Fences and Windows – Book Review

October 22, 2006

Fences and Windows; dispatches from the front lines of the globalization debate
Naomi Klein
Picador: 2002

Naomi Klein is a journalist and media commentator.

Klein composites a number of columns and speeches to record the ongoing battle against oppressive globalization and overarching corporations between 1999 and 2001. Throughout the book, Klein documents the activists groups that have been forming, their growth and development, as well as the structures that they have been fighting against.

Windows of Dissent
Through a number of dramatic articles, Klein captures the “coming out party of a movement” (p. 3) in which activists boldly challenge the WTO, World Bank and other oppressive organizations. While this movement does not have centralized leadership or any stated plan, it can be seen as a network of causes, working together towards a common goal.
Fencing in Democracy
Klein argues against globalization in the sense that it “gradually swallows everything else” and creates a “one-size-fits-all government”, destroying culture and societies abilities to govern themselves (p. 78).
Fencing in the Movement: Criminalizing Dissent
By recording her own experiences and those of fellow activists, Klein points to a criminalization of dissent. Through police violence against protestors and the increased restrictions on demonstrations, free speech is being denied and democracy is being withheld from those wishing to voice their opposition to globalization.
Capitalization on Terror
In light of September 11th, it has now become American to support big business and branding. To resist globalization, is to be unpatriotic.

Windows to Democracy
In the final chapters of the book, Klein gives us hope by painting us pictures from around the world of people fighting for the right to participate in their own lives. In Mexico, we see a “caravan of renegades” (p. 210) seeking justice and opportunity for economic freedom and in Italy we see a new hope for life. And now, Klein suggests, the task is to move past the details of the globalization debate and look at the real effects of globalization on the lives of people throughout the world. If globalization is limiting democracy, then democracy and people’s universal right to food, opportunity and freedom should become our focus.

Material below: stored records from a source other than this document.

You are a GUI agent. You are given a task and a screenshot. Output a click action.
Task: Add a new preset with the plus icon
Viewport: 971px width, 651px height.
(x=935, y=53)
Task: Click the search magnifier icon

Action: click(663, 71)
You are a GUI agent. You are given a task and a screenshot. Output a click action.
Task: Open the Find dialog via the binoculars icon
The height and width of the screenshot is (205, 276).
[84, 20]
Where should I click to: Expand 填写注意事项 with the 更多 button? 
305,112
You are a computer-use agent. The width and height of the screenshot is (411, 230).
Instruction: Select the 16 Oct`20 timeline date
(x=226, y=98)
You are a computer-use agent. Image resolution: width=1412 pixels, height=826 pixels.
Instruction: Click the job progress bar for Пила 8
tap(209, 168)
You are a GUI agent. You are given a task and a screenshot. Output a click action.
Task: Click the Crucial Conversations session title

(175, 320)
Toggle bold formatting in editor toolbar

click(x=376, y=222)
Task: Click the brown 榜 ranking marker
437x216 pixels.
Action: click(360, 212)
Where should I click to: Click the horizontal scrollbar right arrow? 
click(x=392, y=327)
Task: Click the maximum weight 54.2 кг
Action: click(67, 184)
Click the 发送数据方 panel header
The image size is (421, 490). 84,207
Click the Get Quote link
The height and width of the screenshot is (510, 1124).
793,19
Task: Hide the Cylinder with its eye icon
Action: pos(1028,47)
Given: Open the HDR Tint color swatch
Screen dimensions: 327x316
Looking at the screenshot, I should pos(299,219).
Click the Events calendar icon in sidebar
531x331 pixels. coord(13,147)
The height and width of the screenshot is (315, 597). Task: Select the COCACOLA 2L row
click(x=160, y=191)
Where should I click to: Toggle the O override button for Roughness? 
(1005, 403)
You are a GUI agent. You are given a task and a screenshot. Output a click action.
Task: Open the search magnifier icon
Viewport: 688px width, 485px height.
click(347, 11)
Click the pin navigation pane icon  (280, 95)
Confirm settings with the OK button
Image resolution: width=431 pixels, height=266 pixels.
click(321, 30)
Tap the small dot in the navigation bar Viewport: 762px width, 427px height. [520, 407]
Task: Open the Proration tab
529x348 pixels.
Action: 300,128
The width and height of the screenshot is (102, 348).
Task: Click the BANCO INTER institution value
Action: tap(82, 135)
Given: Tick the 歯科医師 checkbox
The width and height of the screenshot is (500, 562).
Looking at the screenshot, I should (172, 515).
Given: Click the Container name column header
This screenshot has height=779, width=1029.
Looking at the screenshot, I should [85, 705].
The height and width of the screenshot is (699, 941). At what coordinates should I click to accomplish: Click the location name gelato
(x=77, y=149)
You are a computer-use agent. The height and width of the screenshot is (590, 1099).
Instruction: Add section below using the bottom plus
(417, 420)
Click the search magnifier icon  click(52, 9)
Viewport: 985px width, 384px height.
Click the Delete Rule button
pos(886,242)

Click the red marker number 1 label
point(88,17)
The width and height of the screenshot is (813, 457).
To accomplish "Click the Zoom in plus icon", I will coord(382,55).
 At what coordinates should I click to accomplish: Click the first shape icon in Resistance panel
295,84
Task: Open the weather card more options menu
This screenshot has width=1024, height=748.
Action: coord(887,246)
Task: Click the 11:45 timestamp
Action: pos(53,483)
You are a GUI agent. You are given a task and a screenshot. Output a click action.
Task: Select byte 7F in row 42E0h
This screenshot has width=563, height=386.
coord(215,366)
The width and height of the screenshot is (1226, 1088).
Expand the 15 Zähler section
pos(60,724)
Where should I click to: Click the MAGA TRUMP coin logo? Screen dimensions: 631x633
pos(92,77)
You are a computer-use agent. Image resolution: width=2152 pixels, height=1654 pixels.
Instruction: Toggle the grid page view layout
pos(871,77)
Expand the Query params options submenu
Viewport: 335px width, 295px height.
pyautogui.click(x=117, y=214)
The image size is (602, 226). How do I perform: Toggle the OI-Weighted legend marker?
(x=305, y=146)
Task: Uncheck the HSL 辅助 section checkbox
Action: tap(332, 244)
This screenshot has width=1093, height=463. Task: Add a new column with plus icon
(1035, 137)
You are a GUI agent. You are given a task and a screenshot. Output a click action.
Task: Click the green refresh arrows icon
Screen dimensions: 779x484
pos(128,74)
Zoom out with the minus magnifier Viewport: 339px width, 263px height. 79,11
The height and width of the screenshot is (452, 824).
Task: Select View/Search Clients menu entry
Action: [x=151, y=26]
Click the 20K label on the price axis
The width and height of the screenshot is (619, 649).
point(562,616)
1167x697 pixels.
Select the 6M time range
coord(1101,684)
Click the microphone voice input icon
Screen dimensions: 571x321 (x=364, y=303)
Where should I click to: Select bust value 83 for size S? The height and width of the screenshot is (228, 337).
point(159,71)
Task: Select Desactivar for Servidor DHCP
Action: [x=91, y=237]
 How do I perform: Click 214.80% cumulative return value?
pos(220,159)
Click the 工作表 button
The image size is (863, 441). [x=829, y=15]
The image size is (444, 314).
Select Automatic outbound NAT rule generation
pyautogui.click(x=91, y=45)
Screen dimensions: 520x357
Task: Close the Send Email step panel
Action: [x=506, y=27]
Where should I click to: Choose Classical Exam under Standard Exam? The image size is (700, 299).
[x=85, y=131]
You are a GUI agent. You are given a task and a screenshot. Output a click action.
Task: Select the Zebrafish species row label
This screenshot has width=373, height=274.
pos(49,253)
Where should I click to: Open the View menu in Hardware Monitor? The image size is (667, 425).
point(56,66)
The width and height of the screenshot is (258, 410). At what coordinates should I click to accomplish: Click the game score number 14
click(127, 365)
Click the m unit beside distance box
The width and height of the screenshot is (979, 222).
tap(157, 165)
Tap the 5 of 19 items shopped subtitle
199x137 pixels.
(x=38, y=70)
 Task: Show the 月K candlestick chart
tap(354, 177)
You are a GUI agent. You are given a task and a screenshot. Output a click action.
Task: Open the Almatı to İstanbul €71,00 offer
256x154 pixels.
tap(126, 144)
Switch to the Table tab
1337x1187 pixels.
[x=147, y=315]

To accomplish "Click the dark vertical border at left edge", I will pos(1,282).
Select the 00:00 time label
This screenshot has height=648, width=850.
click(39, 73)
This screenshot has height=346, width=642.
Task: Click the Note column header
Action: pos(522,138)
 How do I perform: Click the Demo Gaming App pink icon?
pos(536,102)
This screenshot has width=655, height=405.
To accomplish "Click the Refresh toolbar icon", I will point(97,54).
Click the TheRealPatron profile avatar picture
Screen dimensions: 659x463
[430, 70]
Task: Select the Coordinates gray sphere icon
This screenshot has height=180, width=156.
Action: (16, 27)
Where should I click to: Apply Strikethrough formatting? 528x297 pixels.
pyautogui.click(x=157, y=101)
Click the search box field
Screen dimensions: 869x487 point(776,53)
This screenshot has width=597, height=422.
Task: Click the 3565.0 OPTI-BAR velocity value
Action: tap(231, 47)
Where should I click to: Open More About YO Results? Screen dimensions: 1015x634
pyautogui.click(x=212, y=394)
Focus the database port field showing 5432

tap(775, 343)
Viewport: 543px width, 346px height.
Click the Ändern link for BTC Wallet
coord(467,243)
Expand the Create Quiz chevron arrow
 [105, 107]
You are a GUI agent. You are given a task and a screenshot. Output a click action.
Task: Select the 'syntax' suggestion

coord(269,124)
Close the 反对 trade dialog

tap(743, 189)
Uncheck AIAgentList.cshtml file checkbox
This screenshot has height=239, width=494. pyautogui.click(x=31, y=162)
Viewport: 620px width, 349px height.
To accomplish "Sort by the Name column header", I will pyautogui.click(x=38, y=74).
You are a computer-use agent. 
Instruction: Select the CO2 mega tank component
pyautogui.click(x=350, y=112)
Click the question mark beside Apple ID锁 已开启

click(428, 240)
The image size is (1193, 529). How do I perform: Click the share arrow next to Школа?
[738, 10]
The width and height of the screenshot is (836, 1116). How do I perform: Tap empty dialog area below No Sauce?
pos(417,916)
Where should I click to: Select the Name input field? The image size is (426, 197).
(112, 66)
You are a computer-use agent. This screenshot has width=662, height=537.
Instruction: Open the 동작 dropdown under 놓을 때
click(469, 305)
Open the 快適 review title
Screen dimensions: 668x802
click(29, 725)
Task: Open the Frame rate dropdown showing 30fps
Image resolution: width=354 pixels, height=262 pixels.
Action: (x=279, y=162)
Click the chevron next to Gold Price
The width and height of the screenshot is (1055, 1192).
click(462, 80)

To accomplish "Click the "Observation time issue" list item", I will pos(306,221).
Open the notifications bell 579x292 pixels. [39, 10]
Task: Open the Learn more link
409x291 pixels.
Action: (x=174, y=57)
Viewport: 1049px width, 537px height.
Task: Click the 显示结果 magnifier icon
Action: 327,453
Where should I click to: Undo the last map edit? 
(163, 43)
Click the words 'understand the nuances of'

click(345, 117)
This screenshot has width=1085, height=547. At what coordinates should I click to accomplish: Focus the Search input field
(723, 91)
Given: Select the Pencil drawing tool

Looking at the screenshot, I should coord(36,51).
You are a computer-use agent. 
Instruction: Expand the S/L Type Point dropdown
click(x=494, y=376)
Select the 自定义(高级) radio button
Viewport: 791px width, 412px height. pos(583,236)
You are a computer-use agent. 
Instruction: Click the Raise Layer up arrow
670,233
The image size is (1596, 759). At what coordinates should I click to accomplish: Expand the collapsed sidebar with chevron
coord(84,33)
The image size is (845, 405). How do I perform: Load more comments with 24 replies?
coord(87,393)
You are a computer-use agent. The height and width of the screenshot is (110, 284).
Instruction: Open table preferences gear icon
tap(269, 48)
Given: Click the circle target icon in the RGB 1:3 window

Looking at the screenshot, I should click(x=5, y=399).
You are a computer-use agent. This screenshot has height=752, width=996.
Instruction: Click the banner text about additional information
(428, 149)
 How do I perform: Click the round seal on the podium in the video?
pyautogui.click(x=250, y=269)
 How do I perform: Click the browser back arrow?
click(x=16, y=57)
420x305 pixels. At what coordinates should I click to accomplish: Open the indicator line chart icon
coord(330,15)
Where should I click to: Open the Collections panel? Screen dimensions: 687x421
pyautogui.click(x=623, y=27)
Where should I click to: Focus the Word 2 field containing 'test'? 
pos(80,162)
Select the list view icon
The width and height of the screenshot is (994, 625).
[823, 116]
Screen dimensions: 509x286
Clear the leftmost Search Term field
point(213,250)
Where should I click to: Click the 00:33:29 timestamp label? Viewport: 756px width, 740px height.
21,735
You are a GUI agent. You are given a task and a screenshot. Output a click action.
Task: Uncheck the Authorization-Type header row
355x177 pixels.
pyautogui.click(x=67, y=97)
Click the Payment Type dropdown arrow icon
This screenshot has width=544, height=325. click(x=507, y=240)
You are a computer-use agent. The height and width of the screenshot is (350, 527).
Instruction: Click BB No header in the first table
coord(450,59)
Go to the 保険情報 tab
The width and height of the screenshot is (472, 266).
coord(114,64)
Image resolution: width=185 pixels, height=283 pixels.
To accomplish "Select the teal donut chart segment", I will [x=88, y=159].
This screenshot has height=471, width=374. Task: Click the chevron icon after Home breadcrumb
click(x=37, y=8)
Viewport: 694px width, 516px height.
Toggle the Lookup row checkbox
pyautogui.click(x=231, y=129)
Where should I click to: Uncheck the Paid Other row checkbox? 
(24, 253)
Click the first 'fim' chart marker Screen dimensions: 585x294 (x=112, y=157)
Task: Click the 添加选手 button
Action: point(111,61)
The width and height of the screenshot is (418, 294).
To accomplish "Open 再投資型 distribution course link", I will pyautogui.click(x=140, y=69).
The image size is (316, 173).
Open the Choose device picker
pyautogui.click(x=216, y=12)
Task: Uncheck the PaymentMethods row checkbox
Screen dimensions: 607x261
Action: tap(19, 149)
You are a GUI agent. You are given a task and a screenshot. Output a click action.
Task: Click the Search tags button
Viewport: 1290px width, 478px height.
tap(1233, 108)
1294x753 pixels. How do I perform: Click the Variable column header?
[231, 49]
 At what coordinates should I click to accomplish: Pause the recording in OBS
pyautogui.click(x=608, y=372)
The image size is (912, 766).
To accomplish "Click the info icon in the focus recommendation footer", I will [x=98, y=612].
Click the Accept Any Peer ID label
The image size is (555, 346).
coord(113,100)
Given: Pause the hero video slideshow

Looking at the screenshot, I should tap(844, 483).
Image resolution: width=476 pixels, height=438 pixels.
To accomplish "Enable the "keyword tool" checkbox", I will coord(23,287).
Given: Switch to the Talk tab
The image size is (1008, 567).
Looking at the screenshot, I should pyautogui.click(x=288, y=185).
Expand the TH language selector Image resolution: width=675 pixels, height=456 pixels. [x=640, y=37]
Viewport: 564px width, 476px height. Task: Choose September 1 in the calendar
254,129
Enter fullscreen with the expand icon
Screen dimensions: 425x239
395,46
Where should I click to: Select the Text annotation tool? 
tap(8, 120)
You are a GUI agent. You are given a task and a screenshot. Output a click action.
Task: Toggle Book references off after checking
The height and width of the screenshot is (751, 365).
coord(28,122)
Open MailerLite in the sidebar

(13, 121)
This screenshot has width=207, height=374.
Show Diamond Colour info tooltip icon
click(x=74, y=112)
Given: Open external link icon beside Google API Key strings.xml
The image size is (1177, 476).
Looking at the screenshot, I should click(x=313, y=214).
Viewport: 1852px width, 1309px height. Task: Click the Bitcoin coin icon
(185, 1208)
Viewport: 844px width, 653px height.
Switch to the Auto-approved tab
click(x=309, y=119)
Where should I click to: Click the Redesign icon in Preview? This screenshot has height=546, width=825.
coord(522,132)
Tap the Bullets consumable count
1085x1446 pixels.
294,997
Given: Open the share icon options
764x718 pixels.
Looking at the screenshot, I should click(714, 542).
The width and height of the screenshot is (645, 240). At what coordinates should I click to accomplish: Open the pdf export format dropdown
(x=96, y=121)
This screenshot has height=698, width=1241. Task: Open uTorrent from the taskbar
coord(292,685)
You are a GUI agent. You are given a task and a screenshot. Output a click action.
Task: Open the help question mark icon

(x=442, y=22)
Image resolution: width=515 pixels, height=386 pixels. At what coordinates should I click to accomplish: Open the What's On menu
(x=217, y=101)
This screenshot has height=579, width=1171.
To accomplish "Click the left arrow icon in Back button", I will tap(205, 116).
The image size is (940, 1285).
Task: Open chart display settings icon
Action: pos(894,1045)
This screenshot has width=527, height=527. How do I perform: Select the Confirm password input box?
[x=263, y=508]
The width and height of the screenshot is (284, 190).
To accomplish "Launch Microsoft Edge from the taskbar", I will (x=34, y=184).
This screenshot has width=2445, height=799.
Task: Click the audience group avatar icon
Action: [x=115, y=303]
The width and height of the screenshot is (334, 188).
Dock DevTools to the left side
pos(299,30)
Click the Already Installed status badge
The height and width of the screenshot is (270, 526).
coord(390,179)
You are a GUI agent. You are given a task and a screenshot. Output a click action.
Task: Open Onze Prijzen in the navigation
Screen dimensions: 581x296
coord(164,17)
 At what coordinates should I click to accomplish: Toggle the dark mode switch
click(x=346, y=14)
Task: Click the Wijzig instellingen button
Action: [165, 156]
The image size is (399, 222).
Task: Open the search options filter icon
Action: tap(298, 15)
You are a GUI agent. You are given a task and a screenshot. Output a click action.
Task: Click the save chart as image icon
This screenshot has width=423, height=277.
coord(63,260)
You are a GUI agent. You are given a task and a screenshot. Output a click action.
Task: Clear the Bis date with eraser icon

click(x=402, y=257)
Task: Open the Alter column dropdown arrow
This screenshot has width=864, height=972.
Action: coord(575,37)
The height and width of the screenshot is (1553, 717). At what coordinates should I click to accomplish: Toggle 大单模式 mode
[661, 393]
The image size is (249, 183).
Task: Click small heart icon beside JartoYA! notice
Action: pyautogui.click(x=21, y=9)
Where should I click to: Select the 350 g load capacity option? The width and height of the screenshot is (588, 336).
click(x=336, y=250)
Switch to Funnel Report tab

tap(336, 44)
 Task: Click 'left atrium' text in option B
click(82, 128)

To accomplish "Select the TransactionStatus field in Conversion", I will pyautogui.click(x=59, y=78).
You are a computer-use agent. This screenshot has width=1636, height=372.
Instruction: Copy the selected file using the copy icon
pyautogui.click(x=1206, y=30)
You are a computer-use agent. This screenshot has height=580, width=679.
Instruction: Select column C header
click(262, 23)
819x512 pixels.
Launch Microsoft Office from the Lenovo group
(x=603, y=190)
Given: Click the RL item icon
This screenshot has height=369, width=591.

This whole book seemed very abstract to me. Activists fought against the general idea of “globalization”, but not against all aspects of it. The nature of the movement, as a network of different movements, made it hard to understand what the protests were against, and to see the end goal of these protests. While I am sure that this book provides an exciting account to the well studied activist, for the casual observer, it is rather hard to follow.

In general, politics is not my favorite subject, and not something that I am passionate about. But, it is the way that our world runs, and because of that, I need to make an effort to care. I like that the activism Klein documents changes things on a broader scale. As an individual, I can easily offer a meal to a homeless person or tutor a low income child, but it is much harder to work towards systematic change. Through politics, one can seek to change a whole system, redeeming a broken practice and bringing redemption on a much larger scale. While I think this type of activism is uncomfortable for many churches, small steps can be made by educating ourselves about social movements, not fearing politics and the power associated with it, and by supporting activist movements whenever feasible.